Tout s'y côtoie : des étals de piments et de poivrons multicolores, des vieux pneus, des têtes de moutons, des tissus d'alpaga, des plats chauds, de l'outillage déjà bien usagé.
Je dois me frayer un passage presque en force, l'appareil photo à l'épaule.
Je m'aperçois rapidement que je suis la cible de tous les regards, et j'ai l'impression que les prises de vues ne seraient pas vraiment opportunes.
Certains lorgnent même avec envie sur ma boîte à images.
Après 200 mètres, je décide prudemment de faire demi tour.
Je pousse à pied jusqu'à la Plaza de Armas.

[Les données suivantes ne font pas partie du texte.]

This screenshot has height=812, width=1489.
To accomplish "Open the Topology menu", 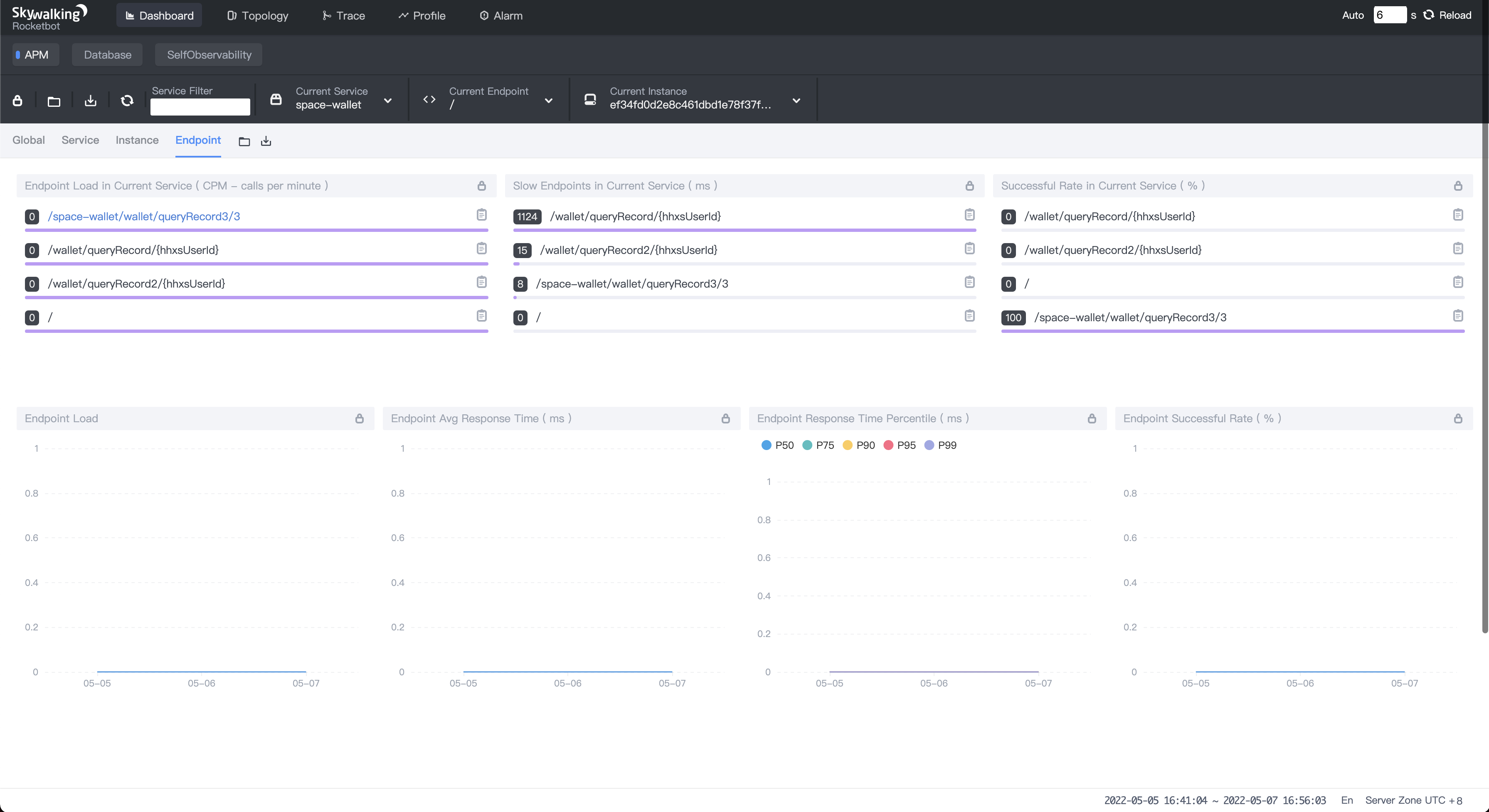I will (x=258, y=16).
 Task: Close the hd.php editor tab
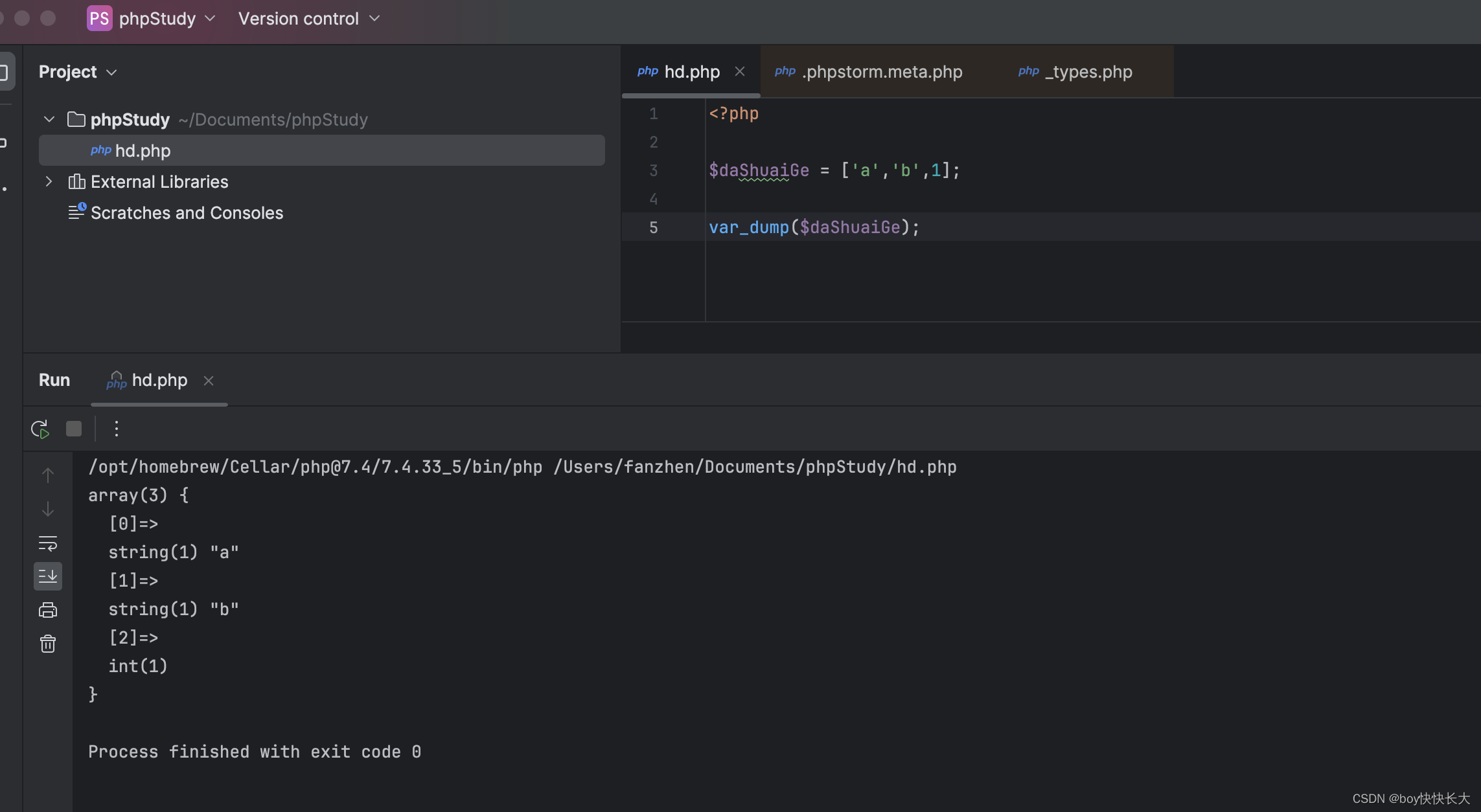click(x=740, y=72)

Une certaine effervescence y règne, mais il ne s'agit pas d'un marché cette fois.
C'est une procession religieuse qui fait lentement le tour de la place, avant de prendre une rue latérale. De jeunes garçons portent sur l'épaule un plateau surmonté d'une lourde statue de la vierge à l'enfant.
Après quelques photos, je regagne la maison du docteur Pepe. Un café bien fumant m'attend.
La journée sera consacrée à la visite de la ville, dont le temple du soleil, Korikancha.
Le soir, Vidal nous invite à prendre un verre dans son club privé et nous parle de Cusco.
J'ai retenu de son exposé l'une des deux légendes qui racontent l'histoire de la création de la ville :
Un couple sortit un jour du lac Titicaca. L'homme portait à la main un bâton en or.
Sur leur chemin, il lançait le bâton qui retombait toujours à plat.
Jusqu'au moment où le bâton se planta dans le sol.
C'est à cet endroit qu'il décida de créer Ccoscco, la future Cuzco.